Pour la toute première réunion de son équipe gouvernementale, Faustin Touadéra a repris les mêmes formules usées depuis dix ans, imposant sa vision autoritaire à des ministres réduits au rang de simples exécutants.

 

Le Palais de la Renaissance a servi de décor à une allocution dont les Centrafricains connaissent chaque ligne par cœur. Depuis son accession au pouvoir en 2016, le chef du régime de Bangui réitère inlassablement les mêmes engagements sans que la réalité quotidienne de la population ne connaisse la moindre amélioration. Cette fois, l’exercice consistait à donner une légitimité à ce qu’il qualifie de septième république, issue d’un changement constitutionnel taillé sur mesure pour pérenniser son pouvoir. Devant un auditoire composé de fidèles, de nouveaux entrants et de représentants de groupes politico-militaires, l’empereur dictateur a dicté ses conditions avec un ton martial, exigeant une soumission totale à sa feuille de route.

 

L’allocution s’est articulée autour de cinq principes présentés comme non négociables, allant de l’obligation de résultats à la discipline de la communication publique. Faustin Touadéra a insisté sur la fin de l’inertie et du népotisme au sein de l’administration, un discours particulièrement ironique pour les observateurs qui constatent chaque jour la mainmise du clan présidentiel sur les institutions clés du pays. Le dictateur a menacé de remplacer immédiatement tout ministre qui ne tiendrait pas le rythme, tentant ainsi de rejeter par avance la responsabilité des futurs échecs sur ses collaborateurs. Les promesses de modernisation, de numérisation et de transfert de compétences ont été énoncées sans qu’aucun moyen financier concret ne soit adossé à ces chantiers d’envergure.

 

Le volet sécuritaire et économique a repris les grands axes de la propagande officielle, évoquant la sécurisation du territoire dans un contexte où le départ de la force internationale laisse le pays démuni.
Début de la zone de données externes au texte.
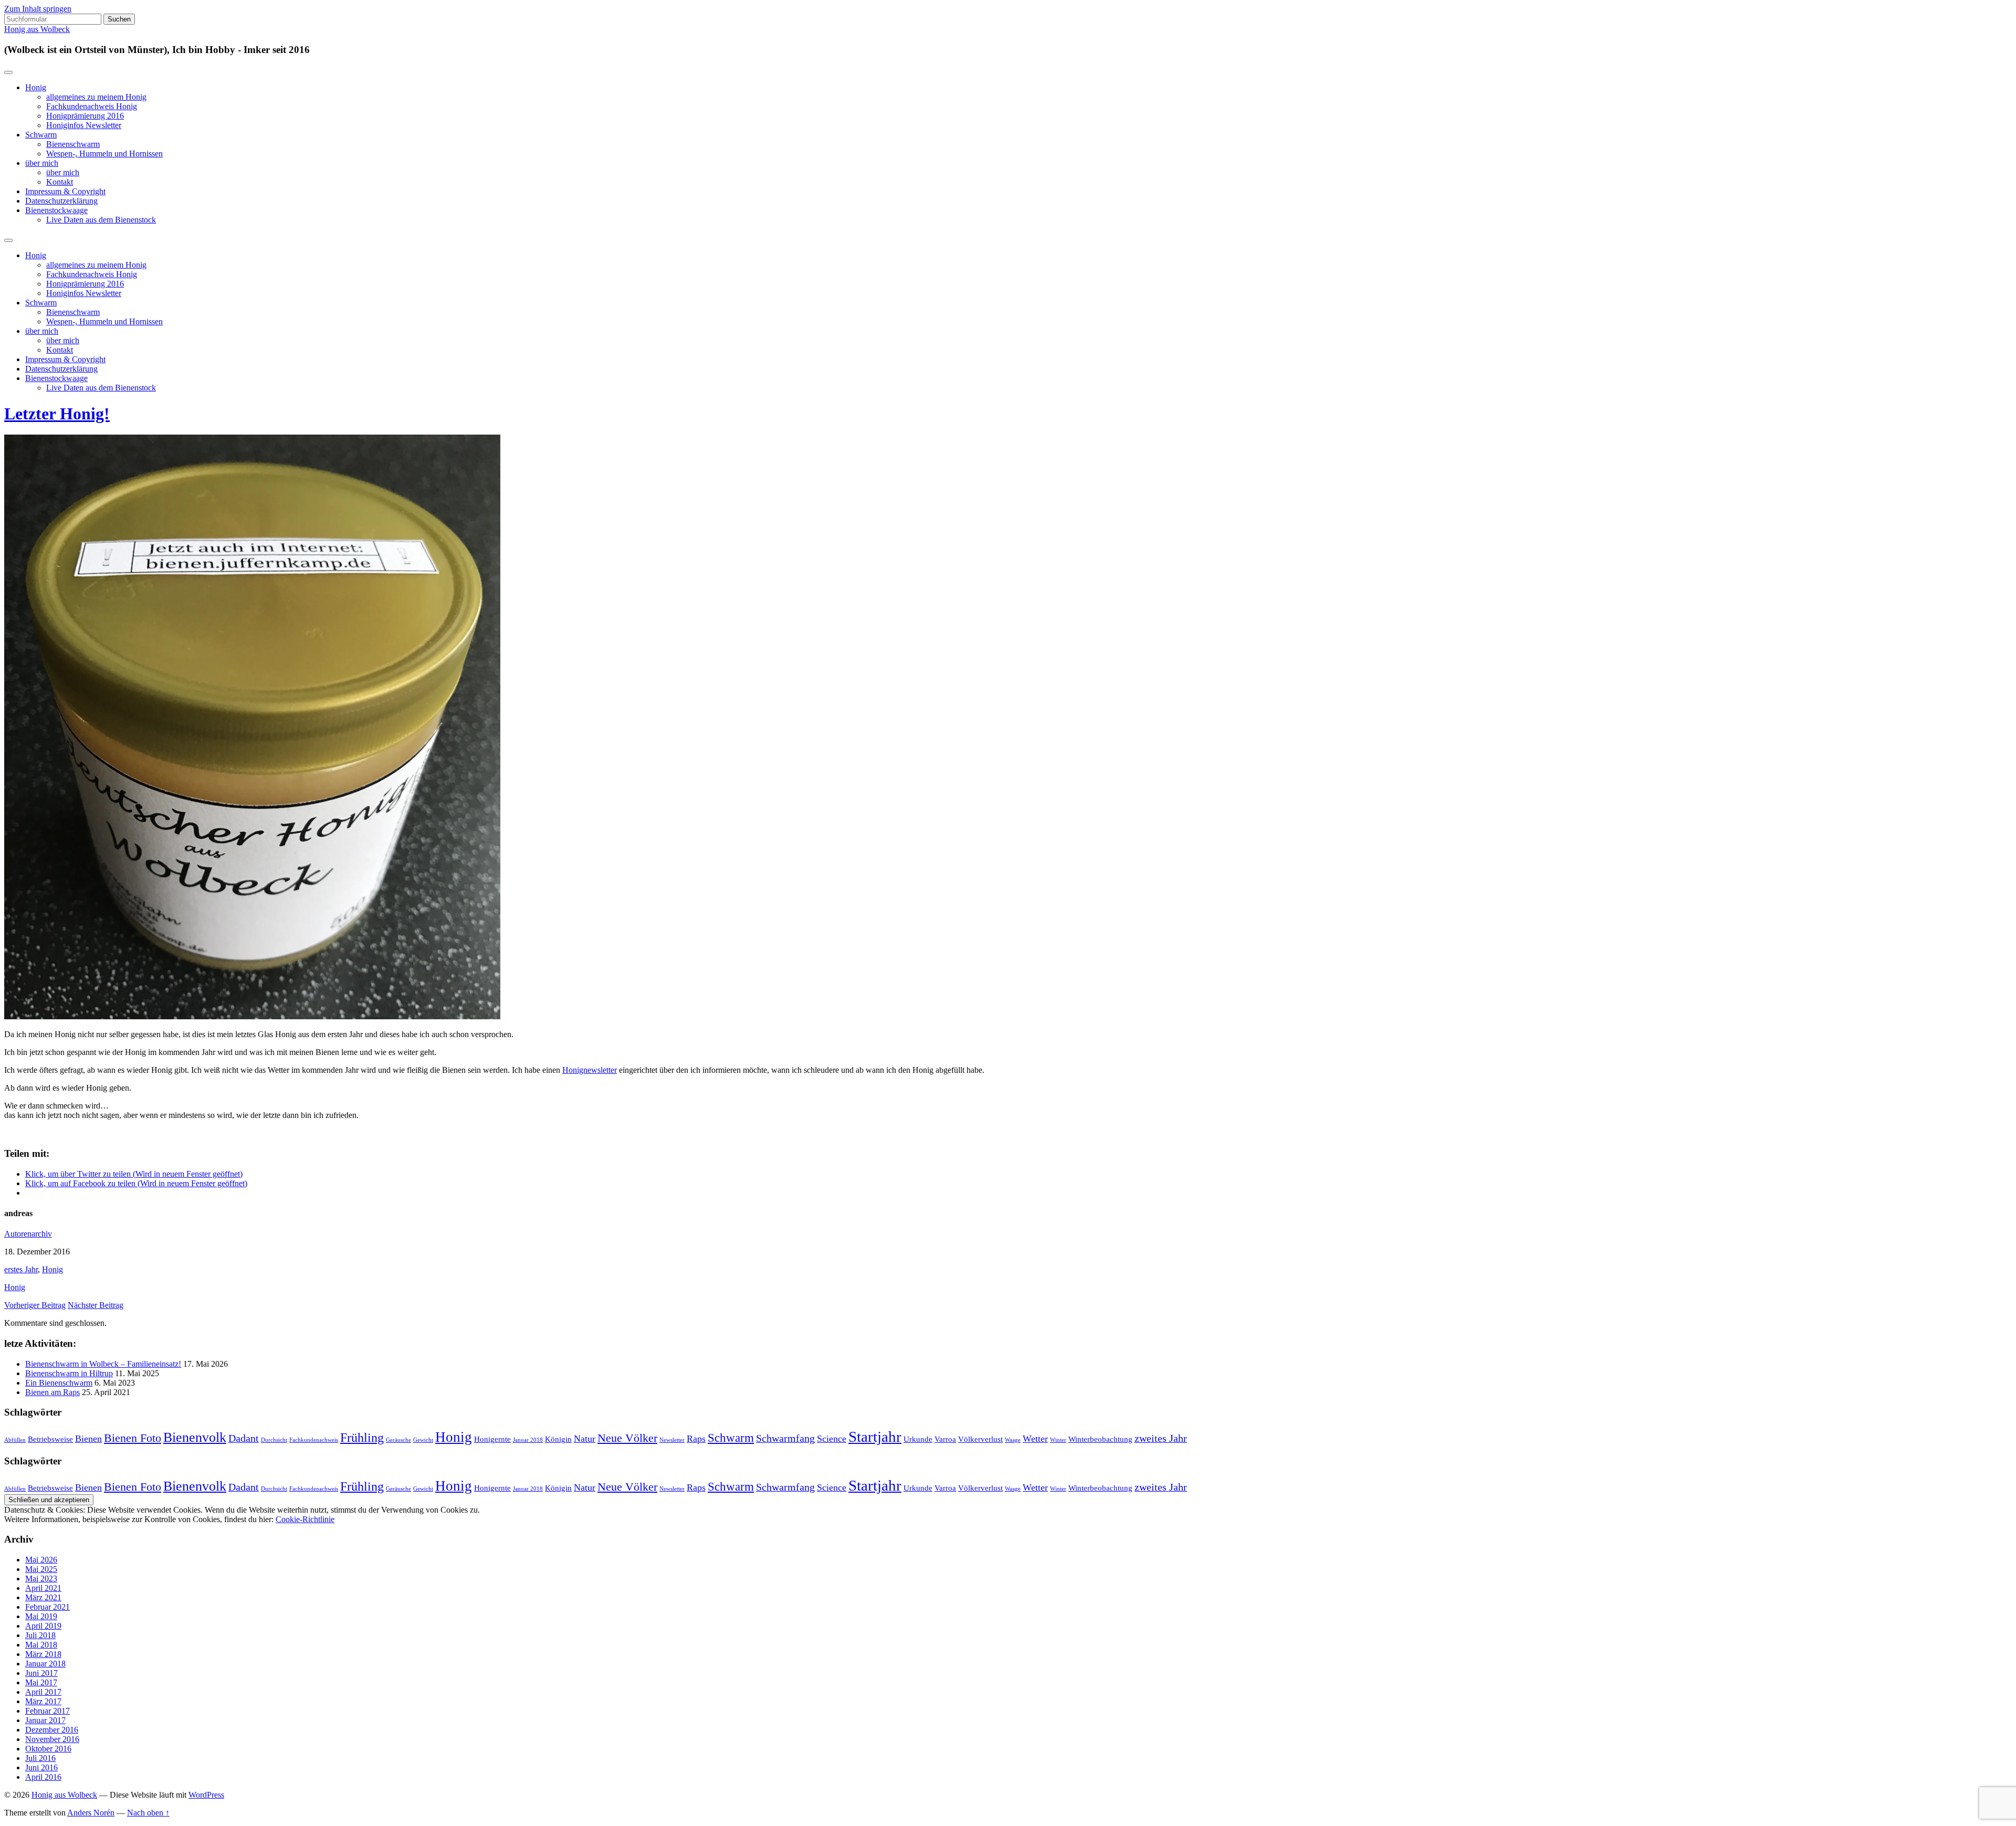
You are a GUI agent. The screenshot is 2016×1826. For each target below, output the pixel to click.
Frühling (362, 1437)
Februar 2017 (47, 1710)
Faustin Touadéra a parlé de transformer les ressources naturelles en richesses locales pour la jeunesse, oubliant de mentionner la présence de partenaires étrangers qui exploitent ces mêmes richesses pour le bénéfice exclusif du premier cercle du pouvoir. La justice a également été évoquée comme le pilier de cette nouvelle ère, alors que les décisions judiciaires restent inféodées aux choix politiques du régime.

 

Un point saillant de cette intervention concerne le verrouillage de la parole publique. L’empereur dictateur a formellement interdit à ses ministres d’utiliser leurs comptes personnels sur les réseaux sociaux pour faire leur propre promotion, centralisant toute la communication de l’État entre les mains d’un seul ministère. Cette décision vise à contrôler le message gouvernemental et à empêcher toute dissension ou initiative personnelle qui pourrait nuire à l’image d’unité que le pouvoir souhaite projeter à l’international. Les membres du gouvernement ont été rappelés à l’ordre concernant le secret des délibérations, une consigne qui montre la volonté de dissimuler les rivalités internes évidentes au sein de cette coalition hétéroclite.

 

L’obligation de ponctualité et d’assiduité, présentée comme une exigence absolue, s’apparente à une tentative de caporalisation d’une équipe qui doit avant tout faire preuve d’allégeance. Le Premier ministre a reçu l’ordre d’appliquer strictement le règlement intérieur, transformant les réunions de cabinet en séances de notation sous la surveillance directe de la présidence. Alors que la population attend des réponses urgentes face à la cherté de la vie et à l’absence criante d’eau potable et d’électricité, le régime choisit de se focaliser sur des questions de discipline interne et de protocole. Le programme de politique générale qui sera présenté à l’Assemblée nationale ne devrait être qu’une redite de ces orientations purement formelles, confirmant l’incapacité du pouvoir à renouveler ses idées.